Why in the world is it called the “Affordable Care Act”? I guess it was determined we could all afford to pay more.
Funny, now that I’m more certain my first novel is good, I’m more worried my second isn’t since it’s completely different. Strategy was to try a bunch of different styles until I could find one that would sell. Hopefully I’m awesome no matter what I write.
If there is a mass shooting, the DHS suggests fighting back with scissors? What if the gunman has a rock?
I’ll probably stick to fighting back using my own firearm.
Are we going to act like the NRA’s “good guy with a gun” was a crazy statement, or are we still arming security and police officers?
What’s the dumber government advice: The “duck and cover” response to a nuclear attack or the “scissors” response to a mass shooting?
Being down in the Grand Canyon is crazy. You can just snap your camera in any direction and have a picture worth framing.

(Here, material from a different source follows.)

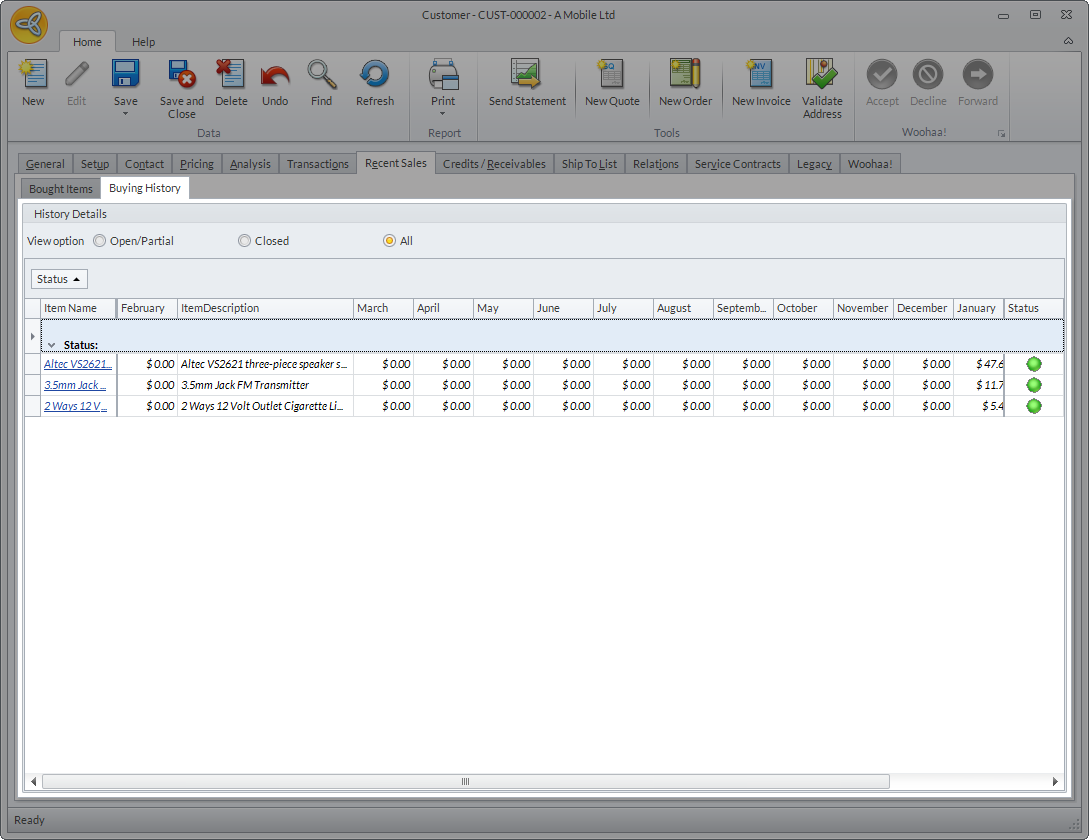The height and width of the screenshot is (840, 1089).
Task: Open New Invoice from the ribbon
Action: pyautogui.click(x=760, y=76)
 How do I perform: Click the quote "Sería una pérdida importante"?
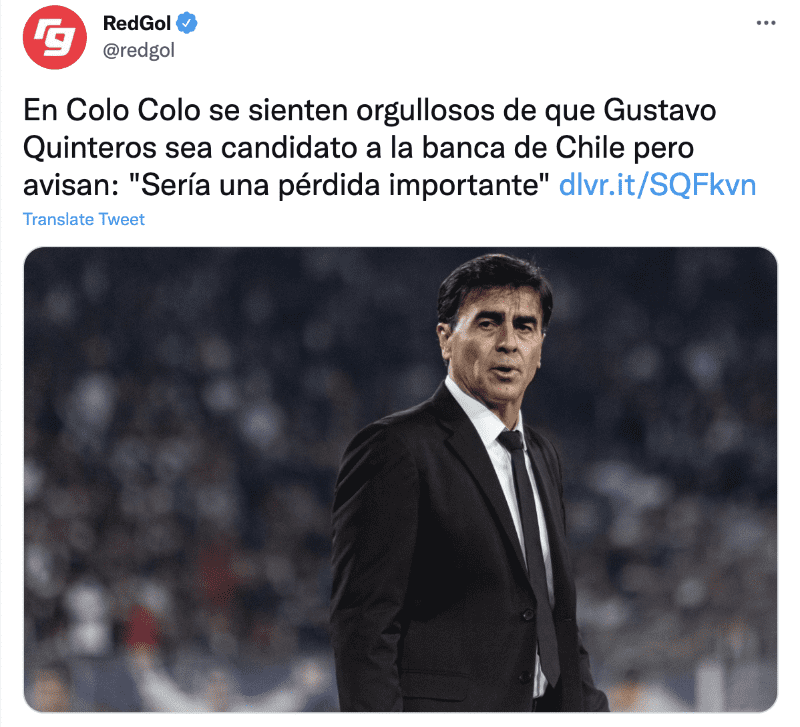337,185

The fact that people have to refer to the Super Bowl as the “Big Game” to not get sued is one of the dumbest things ever.
My favorite figure in black history is Lonnie Johnson. Thanks to him, my brother and I pwned an entire summer camp.

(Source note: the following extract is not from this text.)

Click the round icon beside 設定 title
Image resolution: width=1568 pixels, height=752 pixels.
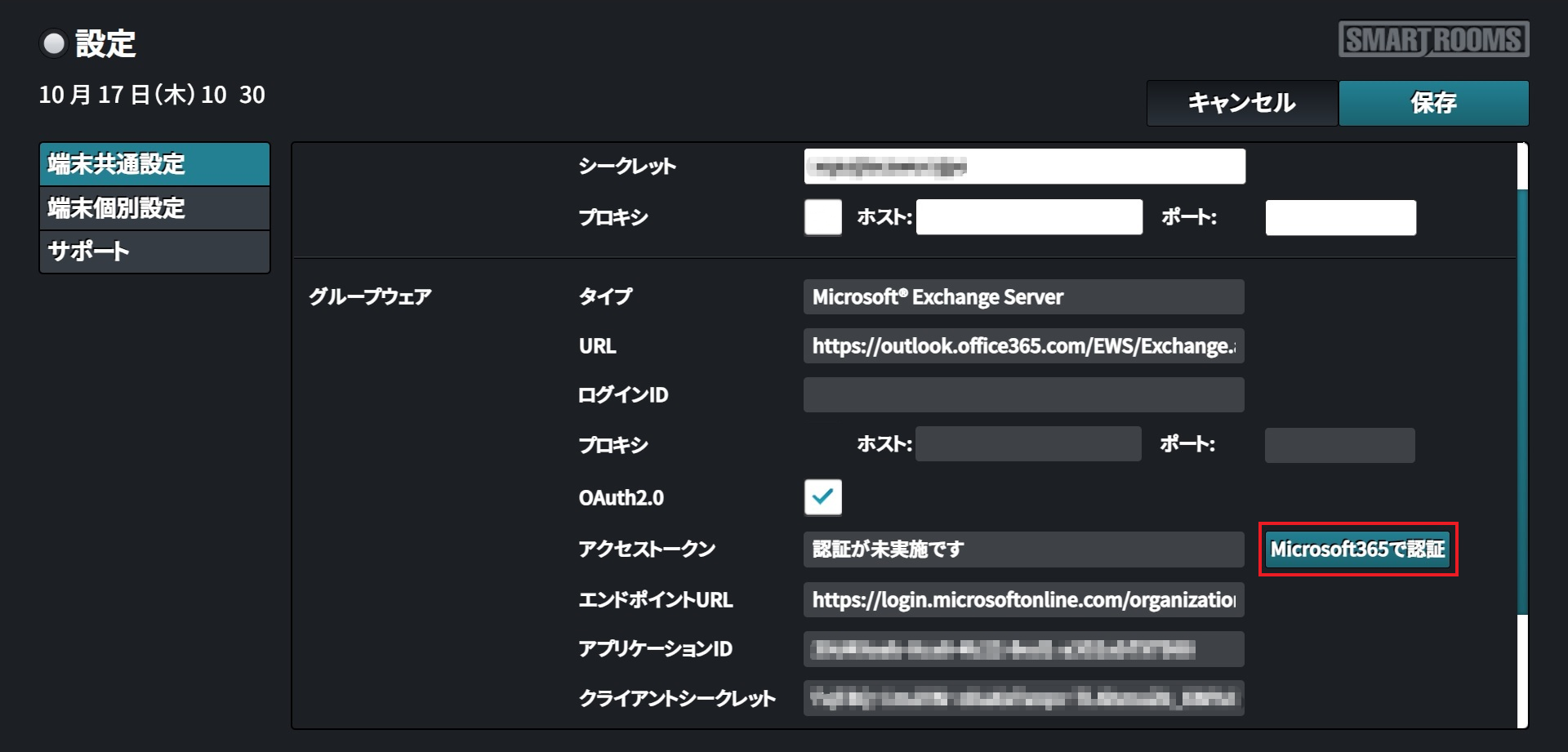coord(54,43)
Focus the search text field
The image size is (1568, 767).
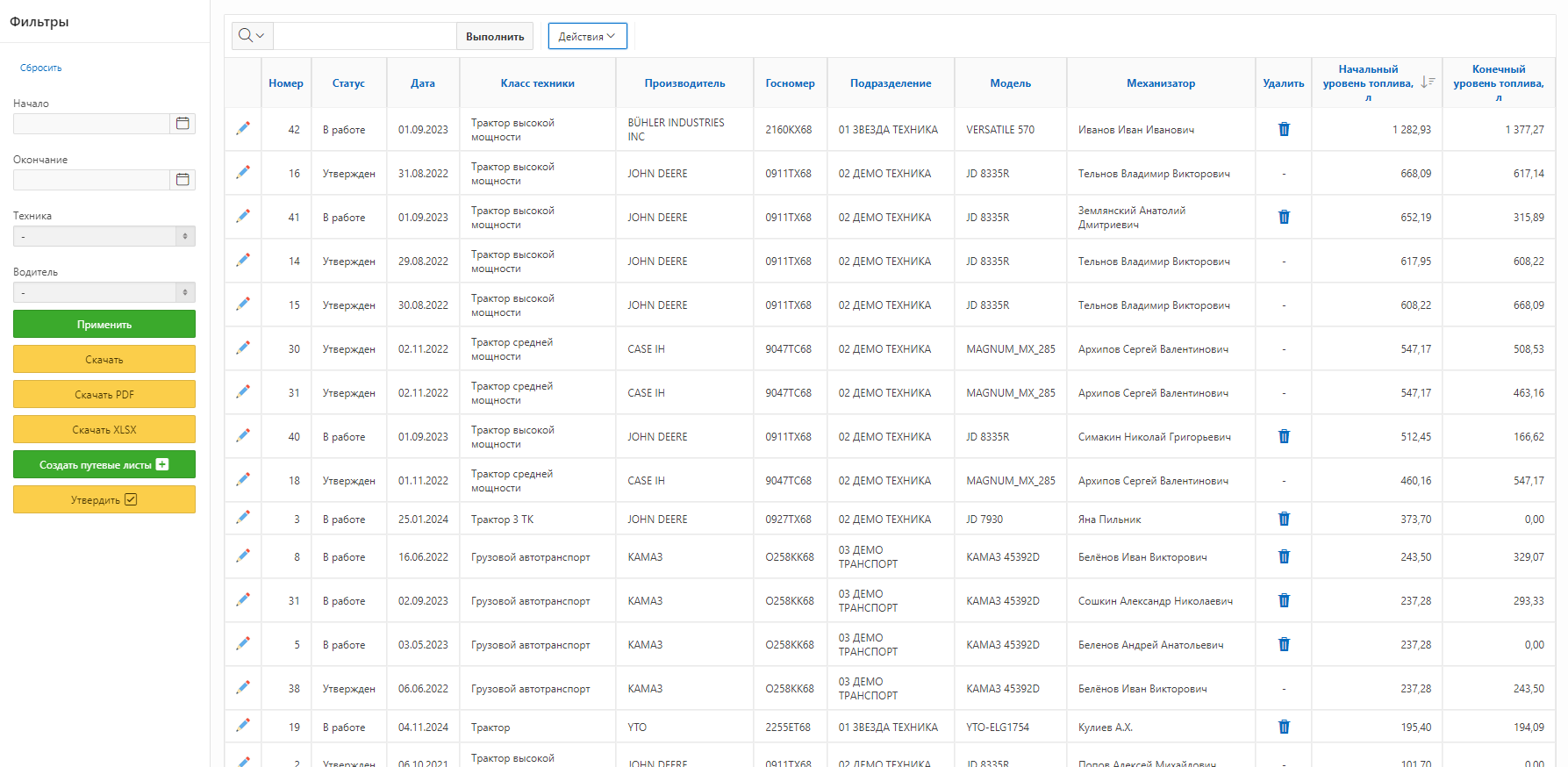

Nothing like being the first kid to have a Super Soaker. That’s something no other generation will get to know. It’s just like the short time when the U.S. was the only one with an atomic bomb.
Just told coworker: “I just design it. I don’t know how to test it or even exactly what it does.” I could probably be a better engineer.
But not a more awesome one.
Hagel is so dumb Obama should have made him his vice president.
States that don’t honor concealed carry permits if you don’t live in the state that issued it, what the hell?
Taxes = “give us money to support cowboy poetry festivals or I’ll send people with guns after you.” Something fundamentally wrong about that.